[发明专利]利用短同源序列进行克雷伯氏肺炎杆菌基因重组的方法

权利要求书

1.一种利用短同源序列进行克雷伯氏肺炎杆菌基因重组的方法，其特征在于，包括以下步骤：

1）以携带第一抗性基因的质粒为模板，进行PCR扩增，获得第一抗性基因片段；

其中，PCR扩增引物的5’端设计成与需要进行重组的基因序列同源的序列，PCR扩增引物的3’端设计成与需要扩增的抗性基因两侧同源的序列，使扩增获得的DNA中间为第一抗性基因，第一抗性基因的两侧连接有用于进行基因重组的短的同源序列；

2）将扩增的第一抗性基因片段与克隆质粒连接后，将连接产物转化至大肠杆菌中，经筛选，得到阳性克隆质粒；

3）以步骤2）的克隆质粒上的克隆位点上下游序列作为保护序列，设计PCR扩增引物，并以步骤2）得到的阳性克隆质粒为模板，进行PCR扩增，得到用于敲除目的基因的同源重组DNA片段，该同源重组DNA片段中间为抗性基因，抗性基因两侧是短同源臂，短同源臂两侧是来源于克隆质粒上的序列；

4）将步骤3）获得的同源重组DNA片段，电击转化至含有pDK6-red质粒的克雷伯氏肺炎杆菌感受态细胞内；

5）将步骤4）的转化后的克雷伯氏肺炎杆菌细胞进行培养，抗性筛选获得阳性重组子，从而获得基因重组的克雷伯氏肺炎杆菌细胞。

2.如权利要求1所述的方法，其特征在于：所述步骤1）中，携带第一抗性基因的质粒包括：携带安谱霉素抗性的质粒，携带链霉素抗性的质粒，携带四环素抗性的质粒，或携带氯霉素抗性的质粒。

3.如权利要求1所述的方法，其特征在于：所述步骤1）中，短的同源序列是指设计在PCR引物上的、与需要进行重组的目的基因同源的序列，长度在39到50碱基。

4.如权利要求1所述的方法，其特征在于：所述步骤3）中，保护序列是任意的DNA序列。

5.如权利要求4所述的方法，其特征在于：所述保护序列是长度为200-2000碱基对的保护序列。

6.如权利要求5所述的方法，其特征在于：所述保护序列是长度为400-700碱基对的保护序列。
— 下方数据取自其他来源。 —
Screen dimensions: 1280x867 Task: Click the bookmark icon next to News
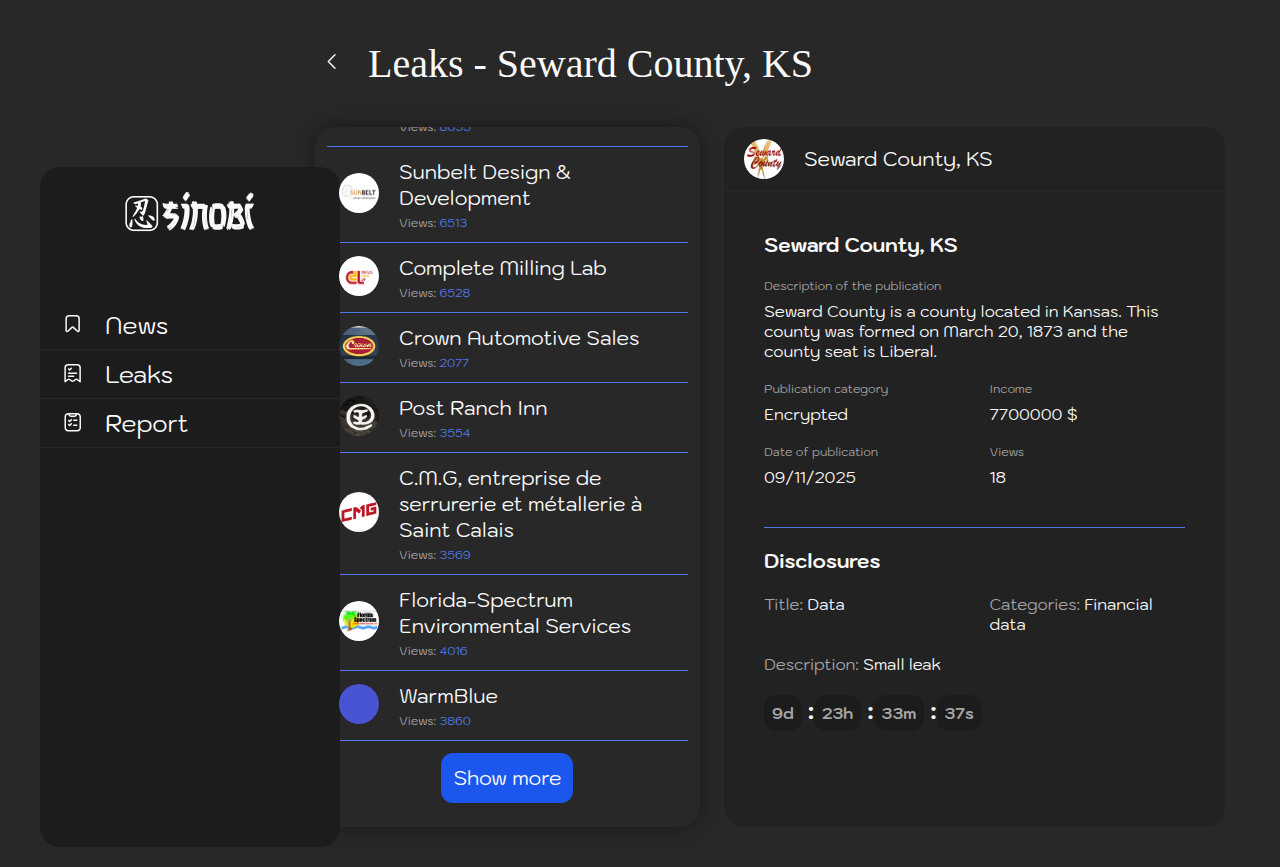click(72, 324)
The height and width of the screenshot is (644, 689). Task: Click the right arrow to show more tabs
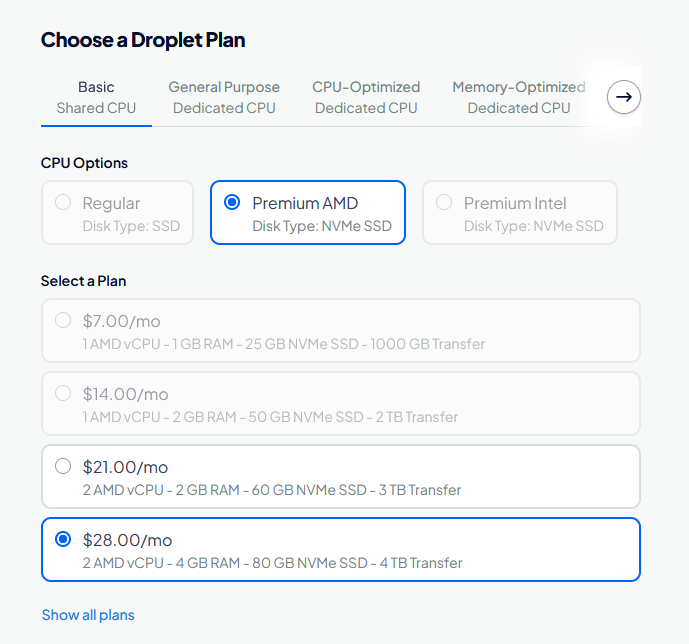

7.如权利要求1所述的方法，其特征在于：还包括：步骤5）获得的基因重组的克雷伯氏肺炎杆菌细胞，通过利用携带第N抗性基因的质粒，重新按照步骤1）～5）进行操作，制备同时携带第N抗性基因的同源重组DNA片段，以进行第二次或多于两次的基因重组操作；

其中，携带第N抗性基因的质粒中，N是大于或等于2的整数，且第N抗性基因不同于第一抗性基因；该携带第N抗性基因的质粒包括：携带氯霉素抗性的质粒、携带四环素抗性的质粒、携带链霉素抗性的质粒或携带安普霉素抗性的质粒。

8.如权利要求1所述的方法，其特征在于：所述利用短同源序列进行克雷伯氏肺炎杆菌基因重组的方法中，当需要重组后将抗性基因消除时，在步骤1）中加入如下步骤：

在抗性基因的两端添加如SEQ ID NO.1所示的FRT序列。

9.如权利要求1所述的方法，其特征在于：所述步骤5）中的阳性重组子，能通过卡那霉素筛选质粒pDK6-red丢失的克雷伯氏肺炎杆菌的菌株，然后，转进pDK6-flp质粒来消除插入染色体的两端连接FRT序列的抗性基因，获得消除抗性标记的菌株；

其中，该消除抗性标记的菌株，再通过卡那霉素筛选丢失质粒pDK6-flp的菌株后，再转进质粒pDK6-red后，能按照如权利要求1所述的方法，重新进行基因同源重组操作。